CCN said that while cancelling negative Revenue Support Grant (RSG) and reviewing New Homes Bonus (NHB) could make the settlement fairer over time, government must inject new resources for the next financial year ahead of the fair funding review. CCN said that if the government downgraded two-tier pilots but maintained 100% pilots for other parts of the sector, as a matter of fairness it must reinvest the remaining 25% as a cash-injection for councils facing huge demand-led pressures.
CCN argues that while the decision on negative RSG, in effect, accepted the network’s arguments that the changes to the funding formula in 2016 – which increased the pace of cuts for counties – were wrong, new funding and the outcome of the fair funding review must deliver a truly needs-led, fair funding formula, for all councils.
Research published recently from the network showed that counties face cost pressures of £3.2bn over the next two years, the majority of which is down to projected demand. Whilst county leaders believe they will be able to deliver a balanced budget this year, 17% were ‘not confident’ and 19% ‘neutral’ on whether they will be able to deliver a balanced budget in 2019/20 without extra resource.
Separately, CCN have welcomed the review of NHB, suggesting that the policy has proved unfair to county councils and has failed to genuinely support housing and infrastructure delivery.

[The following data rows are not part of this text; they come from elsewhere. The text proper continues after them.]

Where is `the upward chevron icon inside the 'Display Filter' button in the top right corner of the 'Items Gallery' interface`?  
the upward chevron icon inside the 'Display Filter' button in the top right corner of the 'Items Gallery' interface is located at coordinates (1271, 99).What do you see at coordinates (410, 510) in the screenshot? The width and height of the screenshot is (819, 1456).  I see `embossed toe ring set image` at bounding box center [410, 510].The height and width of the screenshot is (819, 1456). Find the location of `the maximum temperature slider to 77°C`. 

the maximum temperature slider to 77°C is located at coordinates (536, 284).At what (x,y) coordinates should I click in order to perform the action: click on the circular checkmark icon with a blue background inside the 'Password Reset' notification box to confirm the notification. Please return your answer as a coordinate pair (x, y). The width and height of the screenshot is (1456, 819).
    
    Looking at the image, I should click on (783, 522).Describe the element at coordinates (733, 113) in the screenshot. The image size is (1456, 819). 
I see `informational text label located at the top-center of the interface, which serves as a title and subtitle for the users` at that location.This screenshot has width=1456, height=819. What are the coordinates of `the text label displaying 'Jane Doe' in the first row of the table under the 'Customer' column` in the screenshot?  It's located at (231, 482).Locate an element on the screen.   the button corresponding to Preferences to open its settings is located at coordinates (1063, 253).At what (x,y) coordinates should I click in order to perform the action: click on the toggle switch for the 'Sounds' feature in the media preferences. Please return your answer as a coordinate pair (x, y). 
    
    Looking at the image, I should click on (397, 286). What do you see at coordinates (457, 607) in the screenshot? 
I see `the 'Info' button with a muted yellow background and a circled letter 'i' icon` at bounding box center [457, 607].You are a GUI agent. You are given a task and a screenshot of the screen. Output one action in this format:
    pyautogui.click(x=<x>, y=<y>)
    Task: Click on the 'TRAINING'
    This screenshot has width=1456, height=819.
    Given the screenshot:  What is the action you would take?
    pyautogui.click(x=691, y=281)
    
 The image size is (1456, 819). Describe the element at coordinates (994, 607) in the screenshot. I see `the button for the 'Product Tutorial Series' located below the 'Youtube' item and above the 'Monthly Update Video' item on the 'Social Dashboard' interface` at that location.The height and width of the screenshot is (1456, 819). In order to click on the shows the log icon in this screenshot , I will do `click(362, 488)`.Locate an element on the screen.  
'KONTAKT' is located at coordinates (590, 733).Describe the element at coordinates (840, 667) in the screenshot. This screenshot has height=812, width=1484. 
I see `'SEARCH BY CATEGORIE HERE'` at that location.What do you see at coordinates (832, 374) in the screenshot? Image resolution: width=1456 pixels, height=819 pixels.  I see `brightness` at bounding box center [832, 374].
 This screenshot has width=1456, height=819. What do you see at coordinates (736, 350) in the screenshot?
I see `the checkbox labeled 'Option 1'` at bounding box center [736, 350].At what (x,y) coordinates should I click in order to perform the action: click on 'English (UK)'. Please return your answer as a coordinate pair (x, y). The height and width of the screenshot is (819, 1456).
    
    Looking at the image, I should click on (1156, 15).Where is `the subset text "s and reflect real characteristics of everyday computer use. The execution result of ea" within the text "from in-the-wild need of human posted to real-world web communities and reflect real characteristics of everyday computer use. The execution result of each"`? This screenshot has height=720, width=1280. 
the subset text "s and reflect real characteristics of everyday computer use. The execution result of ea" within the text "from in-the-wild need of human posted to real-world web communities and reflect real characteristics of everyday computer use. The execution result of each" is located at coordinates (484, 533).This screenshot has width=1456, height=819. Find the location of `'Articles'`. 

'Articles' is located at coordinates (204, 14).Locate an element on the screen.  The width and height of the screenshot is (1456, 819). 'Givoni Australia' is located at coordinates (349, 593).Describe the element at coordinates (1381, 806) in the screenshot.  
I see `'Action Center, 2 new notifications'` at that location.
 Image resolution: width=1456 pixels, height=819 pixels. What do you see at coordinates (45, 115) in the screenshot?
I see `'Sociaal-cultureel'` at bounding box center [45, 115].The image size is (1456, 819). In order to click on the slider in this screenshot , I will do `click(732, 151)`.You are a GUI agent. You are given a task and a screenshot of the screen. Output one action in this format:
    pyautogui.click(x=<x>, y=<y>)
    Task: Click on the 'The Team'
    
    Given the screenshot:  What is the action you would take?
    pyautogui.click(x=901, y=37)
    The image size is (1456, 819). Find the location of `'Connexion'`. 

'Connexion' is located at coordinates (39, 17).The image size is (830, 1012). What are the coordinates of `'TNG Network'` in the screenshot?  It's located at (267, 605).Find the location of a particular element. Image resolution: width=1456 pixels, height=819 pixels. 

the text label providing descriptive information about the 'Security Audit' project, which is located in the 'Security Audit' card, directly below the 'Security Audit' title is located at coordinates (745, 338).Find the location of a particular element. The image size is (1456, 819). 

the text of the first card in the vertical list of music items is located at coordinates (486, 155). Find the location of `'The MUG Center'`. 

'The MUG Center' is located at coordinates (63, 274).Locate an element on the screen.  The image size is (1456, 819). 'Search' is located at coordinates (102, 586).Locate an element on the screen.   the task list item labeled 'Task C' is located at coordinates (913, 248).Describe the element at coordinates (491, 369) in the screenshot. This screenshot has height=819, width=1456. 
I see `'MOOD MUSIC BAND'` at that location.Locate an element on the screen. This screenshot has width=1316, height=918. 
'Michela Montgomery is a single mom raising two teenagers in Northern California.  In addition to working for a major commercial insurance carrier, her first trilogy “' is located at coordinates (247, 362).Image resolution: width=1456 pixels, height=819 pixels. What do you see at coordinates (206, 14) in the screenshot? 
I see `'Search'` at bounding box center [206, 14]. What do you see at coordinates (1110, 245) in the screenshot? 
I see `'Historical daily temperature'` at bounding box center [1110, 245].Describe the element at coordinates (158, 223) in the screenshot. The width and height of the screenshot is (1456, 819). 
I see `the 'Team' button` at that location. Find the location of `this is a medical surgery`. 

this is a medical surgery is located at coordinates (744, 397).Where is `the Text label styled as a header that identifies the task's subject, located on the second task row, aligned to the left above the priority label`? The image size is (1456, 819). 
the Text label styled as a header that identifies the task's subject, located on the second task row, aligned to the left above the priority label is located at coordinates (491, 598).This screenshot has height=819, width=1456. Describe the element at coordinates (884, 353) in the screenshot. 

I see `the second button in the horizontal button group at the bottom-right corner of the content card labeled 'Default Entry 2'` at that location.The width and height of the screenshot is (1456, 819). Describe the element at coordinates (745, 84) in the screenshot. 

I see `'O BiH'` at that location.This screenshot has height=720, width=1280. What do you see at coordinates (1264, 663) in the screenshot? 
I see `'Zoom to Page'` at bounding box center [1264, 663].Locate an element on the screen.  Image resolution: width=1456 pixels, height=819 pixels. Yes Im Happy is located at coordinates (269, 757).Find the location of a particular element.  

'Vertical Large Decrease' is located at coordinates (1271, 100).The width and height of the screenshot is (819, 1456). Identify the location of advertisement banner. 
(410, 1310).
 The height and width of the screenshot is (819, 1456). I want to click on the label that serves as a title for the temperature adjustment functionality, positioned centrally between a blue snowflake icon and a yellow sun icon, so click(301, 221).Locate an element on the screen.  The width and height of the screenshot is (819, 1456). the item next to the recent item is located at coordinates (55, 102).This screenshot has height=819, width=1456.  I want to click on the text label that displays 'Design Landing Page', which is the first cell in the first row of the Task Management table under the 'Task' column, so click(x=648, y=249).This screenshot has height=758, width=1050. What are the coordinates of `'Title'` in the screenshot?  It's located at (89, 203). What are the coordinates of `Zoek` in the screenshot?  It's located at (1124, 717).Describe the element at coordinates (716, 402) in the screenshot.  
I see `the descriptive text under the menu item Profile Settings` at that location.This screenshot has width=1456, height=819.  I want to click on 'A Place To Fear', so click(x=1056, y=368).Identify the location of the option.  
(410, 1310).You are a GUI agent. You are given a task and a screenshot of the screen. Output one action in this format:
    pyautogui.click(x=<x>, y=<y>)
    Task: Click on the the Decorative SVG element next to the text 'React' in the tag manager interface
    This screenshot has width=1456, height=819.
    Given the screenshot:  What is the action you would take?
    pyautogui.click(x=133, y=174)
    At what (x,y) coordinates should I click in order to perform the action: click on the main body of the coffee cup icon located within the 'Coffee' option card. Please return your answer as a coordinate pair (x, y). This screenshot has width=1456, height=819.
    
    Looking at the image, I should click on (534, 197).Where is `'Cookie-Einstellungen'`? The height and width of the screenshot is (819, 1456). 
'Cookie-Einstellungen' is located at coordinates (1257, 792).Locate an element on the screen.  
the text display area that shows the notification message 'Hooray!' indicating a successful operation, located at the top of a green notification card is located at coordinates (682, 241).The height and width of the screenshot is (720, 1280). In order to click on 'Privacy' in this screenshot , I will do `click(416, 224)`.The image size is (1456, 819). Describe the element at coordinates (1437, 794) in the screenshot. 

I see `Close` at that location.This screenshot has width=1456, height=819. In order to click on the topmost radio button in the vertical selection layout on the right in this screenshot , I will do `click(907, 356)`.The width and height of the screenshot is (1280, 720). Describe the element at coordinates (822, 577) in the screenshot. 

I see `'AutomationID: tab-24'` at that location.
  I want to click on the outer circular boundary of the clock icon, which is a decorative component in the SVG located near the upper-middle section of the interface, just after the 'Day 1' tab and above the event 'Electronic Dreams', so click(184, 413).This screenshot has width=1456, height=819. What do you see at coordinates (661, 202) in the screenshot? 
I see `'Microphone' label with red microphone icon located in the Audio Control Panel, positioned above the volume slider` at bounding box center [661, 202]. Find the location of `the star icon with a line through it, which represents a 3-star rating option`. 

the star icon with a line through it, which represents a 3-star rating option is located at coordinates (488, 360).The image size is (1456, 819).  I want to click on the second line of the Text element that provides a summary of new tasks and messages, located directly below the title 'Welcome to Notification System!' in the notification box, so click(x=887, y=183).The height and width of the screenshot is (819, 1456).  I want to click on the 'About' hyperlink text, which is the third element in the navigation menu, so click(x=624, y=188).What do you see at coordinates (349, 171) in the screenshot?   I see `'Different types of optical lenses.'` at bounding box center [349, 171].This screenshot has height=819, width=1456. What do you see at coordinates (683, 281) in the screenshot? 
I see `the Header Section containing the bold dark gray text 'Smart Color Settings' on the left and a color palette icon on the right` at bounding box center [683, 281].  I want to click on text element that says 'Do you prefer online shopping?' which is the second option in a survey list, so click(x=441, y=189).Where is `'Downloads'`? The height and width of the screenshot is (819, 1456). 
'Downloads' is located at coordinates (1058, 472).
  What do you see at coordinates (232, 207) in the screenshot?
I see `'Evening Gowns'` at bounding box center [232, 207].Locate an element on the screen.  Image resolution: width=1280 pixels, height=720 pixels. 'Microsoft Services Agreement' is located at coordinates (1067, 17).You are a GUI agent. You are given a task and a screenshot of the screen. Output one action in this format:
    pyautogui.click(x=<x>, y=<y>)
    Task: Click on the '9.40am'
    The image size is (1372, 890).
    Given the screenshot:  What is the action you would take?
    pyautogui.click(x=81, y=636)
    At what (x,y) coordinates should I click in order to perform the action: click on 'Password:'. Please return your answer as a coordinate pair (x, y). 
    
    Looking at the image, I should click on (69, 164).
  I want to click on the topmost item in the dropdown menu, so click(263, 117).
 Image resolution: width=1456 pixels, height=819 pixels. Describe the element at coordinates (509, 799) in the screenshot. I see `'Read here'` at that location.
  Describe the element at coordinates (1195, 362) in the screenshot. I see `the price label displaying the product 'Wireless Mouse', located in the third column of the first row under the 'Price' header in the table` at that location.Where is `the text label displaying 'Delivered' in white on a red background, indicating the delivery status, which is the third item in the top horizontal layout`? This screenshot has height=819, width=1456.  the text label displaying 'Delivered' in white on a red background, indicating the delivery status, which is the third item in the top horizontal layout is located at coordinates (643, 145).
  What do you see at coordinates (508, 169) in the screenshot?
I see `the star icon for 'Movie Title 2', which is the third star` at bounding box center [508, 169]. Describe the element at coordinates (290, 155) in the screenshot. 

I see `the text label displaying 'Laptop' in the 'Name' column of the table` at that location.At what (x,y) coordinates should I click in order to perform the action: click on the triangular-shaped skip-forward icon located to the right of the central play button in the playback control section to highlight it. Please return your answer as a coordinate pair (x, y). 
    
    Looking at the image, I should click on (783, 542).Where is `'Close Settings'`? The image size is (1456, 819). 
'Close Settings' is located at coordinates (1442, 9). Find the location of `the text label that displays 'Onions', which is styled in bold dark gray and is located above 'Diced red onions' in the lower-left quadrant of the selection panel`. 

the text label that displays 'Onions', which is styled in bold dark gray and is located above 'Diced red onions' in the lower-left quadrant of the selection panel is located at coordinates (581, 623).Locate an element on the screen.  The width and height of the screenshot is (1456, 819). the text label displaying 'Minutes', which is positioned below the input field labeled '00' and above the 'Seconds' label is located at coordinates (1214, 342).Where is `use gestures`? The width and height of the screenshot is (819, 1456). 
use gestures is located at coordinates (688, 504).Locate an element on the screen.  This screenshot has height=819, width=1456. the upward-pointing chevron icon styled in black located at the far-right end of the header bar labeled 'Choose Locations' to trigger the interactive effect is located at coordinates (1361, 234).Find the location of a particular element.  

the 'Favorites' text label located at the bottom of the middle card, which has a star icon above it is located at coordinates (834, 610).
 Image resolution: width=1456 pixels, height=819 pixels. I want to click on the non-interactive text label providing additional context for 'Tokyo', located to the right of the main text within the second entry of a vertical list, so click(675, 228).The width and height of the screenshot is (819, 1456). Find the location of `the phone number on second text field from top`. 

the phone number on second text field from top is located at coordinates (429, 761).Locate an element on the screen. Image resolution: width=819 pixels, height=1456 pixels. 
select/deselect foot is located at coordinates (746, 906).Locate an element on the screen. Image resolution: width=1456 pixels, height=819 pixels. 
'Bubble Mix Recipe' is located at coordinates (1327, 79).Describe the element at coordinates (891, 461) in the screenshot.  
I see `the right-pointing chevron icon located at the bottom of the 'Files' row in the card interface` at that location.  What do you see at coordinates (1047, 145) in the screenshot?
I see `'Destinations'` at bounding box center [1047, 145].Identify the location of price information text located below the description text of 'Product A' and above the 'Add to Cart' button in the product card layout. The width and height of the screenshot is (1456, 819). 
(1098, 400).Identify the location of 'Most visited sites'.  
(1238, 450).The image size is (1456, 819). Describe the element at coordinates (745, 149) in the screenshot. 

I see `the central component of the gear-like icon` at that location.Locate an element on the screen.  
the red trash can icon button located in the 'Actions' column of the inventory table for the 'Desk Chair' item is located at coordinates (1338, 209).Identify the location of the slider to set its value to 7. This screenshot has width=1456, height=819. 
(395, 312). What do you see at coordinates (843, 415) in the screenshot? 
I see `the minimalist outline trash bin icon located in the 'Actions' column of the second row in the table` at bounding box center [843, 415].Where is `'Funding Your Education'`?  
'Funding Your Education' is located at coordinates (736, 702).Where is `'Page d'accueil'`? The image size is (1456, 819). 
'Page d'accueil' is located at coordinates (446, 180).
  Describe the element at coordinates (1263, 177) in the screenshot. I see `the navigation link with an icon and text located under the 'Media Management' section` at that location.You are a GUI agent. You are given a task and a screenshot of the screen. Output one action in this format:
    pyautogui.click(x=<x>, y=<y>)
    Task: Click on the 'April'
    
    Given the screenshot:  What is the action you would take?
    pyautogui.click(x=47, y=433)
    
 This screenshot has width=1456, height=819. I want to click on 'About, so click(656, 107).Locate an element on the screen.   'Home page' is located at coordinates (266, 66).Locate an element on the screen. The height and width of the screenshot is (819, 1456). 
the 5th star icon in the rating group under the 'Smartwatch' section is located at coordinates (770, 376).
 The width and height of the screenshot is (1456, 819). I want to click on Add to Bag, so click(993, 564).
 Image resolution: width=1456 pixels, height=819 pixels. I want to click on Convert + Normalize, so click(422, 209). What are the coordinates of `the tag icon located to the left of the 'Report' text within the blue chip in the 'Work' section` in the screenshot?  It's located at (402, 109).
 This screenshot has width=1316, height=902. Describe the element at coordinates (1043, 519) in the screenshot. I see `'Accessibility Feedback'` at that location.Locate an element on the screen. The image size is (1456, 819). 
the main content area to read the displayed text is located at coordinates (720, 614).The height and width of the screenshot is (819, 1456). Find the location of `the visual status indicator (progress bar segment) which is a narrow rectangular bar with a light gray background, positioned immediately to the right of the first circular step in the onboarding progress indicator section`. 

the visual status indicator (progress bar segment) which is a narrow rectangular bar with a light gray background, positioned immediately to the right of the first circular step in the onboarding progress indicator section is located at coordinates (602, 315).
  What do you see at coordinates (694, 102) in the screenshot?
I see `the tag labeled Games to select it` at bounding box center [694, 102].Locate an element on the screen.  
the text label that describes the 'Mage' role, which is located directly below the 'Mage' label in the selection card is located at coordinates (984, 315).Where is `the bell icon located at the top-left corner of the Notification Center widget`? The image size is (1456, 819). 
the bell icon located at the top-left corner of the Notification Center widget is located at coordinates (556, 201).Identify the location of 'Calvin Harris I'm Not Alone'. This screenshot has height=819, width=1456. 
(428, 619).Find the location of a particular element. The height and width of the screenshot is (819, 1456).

The bonus, which is top-sliced from Revenue Support Grant, has meant that county councils have been left financially worse off and it has re-routed resources towards areas of high housing growth rather than areas facing the most demand for services.
The technical consultation set out the government’s intention to explore other methods of incentivising housing growth most effectively.
By the government’s own admission, New Homes Bonus has failed on its key policy objectives such as being spent on ‘local community priorities’ and to support the delivery of infrastructure to mitigate development. The government’s consultation on the policy, ‘Sharpening the Incentive’ showed that 66% of bonus cash, on average, was being spent on general council services, or to keep council tax low.
In total, the consultation found 10% is spent on infrastructure, an issue county leaders say is further exacerbated by the 80-20 split of money from the bonus in favour of district councils, further hampering the county’s ability to invest in infrastructure to match new housing.
On top of this, an uneven distribution between district and county of funds arising from developer contributions also means that county councils do not receive a fair proportion of this funding to dedicate to highways improvements and vital community services such as schools and healthcare.
The CCN states that any abolition of the policy must mean that all resources go back into grant funding for upper-tier and unitary councils, while establishing new incentives for all tiers of local government to support business and housing growth.
Cllr Paul Carter, chairman of the County Councils Network, said:
“CCN welcomes the announcement that negative Revenue Support Grant (RSG) will be cancelled. The decision is recognition of CCN advocacy and, in effect, accepts our arguments that the changes to the funding formula in 2016, which led to higher cuts to counties, unfairly penalised counties. As we move towards a new financial model, it is critical that the fair funding review now delivers a truly needs-led, fair funding formula, for all councils.
“While some counties will benefit from the negative RSG decision next year, CCN have argued that all our members will need additional resources during the next financial year. Our members face cost pressures of £3.2bn over the next two years, and we will be setting out over the coming weeks our proposals for short term support ahead of the conclusions of the spending and fair funding reviews.
“Given the announcement that business rates pilots available to counties will be reduce to retaining 75%, this should include exploring the reinvestment of the additional 25% through the settlement. This is essential, particularly if London and city regions continue to benefit disproportionately from 100% retention next year.
“The announcement that New Homes Bonus will be reviewed is welcome. The existing scheme has proved unfair for county councils, leaving them financially worse off and not achieving its aims of supporting housing development and the provision of infrastructure.
“The review presents the opportunity to ensure that more resources are distributed based on a needs-led fair funding formula, while putting in place new incentives for all tiers of local government to support business and housing growth.”